Программа переписи была ориентирована на европейскую систему образования, поэтому самыми грамотными, поданным этой переписи, оказываются жители Привислинских губерний (Общий свод I, с. XVI-XVIII), так как именно там европейские формы образования имели давнюю традицию.
Сказанное выше позволяет утверждать, что данные переписи 1897 г. не содержат достоверной информации об уровне грамотности жителей Российской империи в конце XIX в. Программа переписи была ориентирована на государственный язык и не предусматривала возможности параллельного существования церковнославянской грамотности, так как церковнославянское образование было частью домашнего благочестивого воспитания, а не реализацией идей народного просвещения.
---------
Если вопрос о степени владения церковнославянским языком в средневековой Руси обсуждается достаточно давно, то для России XVIII-нач. XX века этот вопрос так и не был поставлен. Материал показывает, что существенная часть населения страны, в первую очередь крестьяне, могли читать церковнославянские тексты, но не владели русским литературным языком. Уровень церковнославянской грамотности в процентном отношении был более высоким, чем уровень русской грамотности. Однако в господствующей культурной парадигме умение читать по-славянски рассматривалось не как элемент образованности, а как часть «нецивилизованной» «народной» культуры.

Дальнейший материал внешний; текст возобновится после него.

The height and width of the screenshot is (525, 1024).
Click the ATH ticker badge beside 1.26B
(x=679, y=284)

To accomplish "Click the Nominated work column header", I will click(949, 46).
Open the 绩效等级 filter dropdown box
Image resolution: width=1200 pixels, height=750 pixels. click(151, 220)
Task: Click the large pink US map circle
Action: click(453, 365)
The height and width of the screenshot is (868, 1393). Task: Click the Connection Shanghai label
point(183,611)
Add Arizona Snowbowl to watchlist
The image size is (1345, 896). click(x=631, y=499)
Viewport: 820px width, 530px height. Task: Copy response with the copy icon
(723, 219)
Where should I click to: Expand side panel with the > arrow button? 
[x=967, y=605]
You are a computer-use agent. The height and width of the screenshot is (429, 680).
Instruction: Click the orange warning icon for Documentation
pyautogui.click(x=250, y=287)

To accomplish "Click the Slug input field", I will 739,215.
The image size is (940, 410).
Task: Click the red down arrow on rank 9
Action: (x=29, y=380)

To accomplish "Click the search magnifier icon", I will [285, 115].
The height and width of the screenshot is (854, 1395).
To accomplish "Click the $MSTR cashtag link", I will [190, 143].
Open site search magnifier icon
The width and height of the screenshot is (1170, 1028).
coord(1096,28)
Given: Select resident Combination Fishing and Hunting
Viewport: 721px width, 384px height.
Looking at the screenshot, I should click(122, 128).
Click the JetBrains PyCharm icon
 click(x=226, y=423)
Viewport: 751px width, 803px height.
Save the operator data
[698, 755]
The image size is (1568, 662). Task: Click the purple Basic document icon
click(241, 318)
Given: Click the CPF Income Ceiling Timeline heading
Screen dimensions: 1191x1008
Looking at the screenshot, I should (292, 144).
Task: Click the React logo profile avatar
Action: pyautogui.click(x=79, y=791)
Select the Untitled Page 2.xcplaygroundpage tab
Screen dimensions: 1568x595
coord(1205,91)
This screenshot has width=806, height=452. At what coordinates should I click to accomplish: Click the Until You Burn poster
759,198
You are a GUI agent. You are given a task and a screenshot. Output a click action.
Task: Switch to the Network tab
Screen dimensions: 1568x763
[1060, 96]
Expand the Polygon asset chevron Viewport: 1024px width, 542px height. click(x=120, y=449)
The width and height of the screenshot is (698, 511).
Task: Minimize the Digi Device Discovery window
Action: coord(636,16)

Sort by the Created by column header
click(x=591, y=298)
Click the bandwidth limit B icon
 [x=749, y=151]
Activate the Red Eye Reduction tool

Между тем, участниками полемики о языке богослужения, о которой пойдет речь в следующих главах, были люди, получившие образование нового типа. Это следует помнить, читая ссылки на то, что народ не понимает богослужение. Для носителей традиционной культуры богослужебные тексты были, вероятно, боли понятными, произведения русской классической литературы.
Дискуссии о языке богослужения велись людьми, воспитанными на русской классической литературе. При этом языковой портрет того социума, к которому принадлежали участники этих дискуссий, переносился на все население России.
* * *
РГИА, ф. 796, оп. 62, № 261, л. 1–2.
«О Господних заповедях, о любви к Богу и ближнему ни слова; пьянство, обманы, злоречье, клевета, воровство, даже распутство, все извинялось – то не грехи, но токмо падение, покаянием можно очистить их... Уставные поклоны, пост в положенные дни, а пуще всего «необщение с еретики», вражда и ненависть к церкви и церковникам – вот и все нравственные обязательства, что внушают раскольничьим детям мастерицы» (Мельников IV, с. 26) и т.д.
«Божественным книгам обучим, и гражданской грамоте, и писать – и всему, что следует хорошей девице» (Мельников IV, с. 50).
По свидетельству Н.С. Лескова, горшок каши служил платой за обучение не только у старообрядцев (Лесков II, с. 30). Аналогичный обычай описывает М.С. Щепкин в своих относящихся к концу XVIII века воспоминаниях.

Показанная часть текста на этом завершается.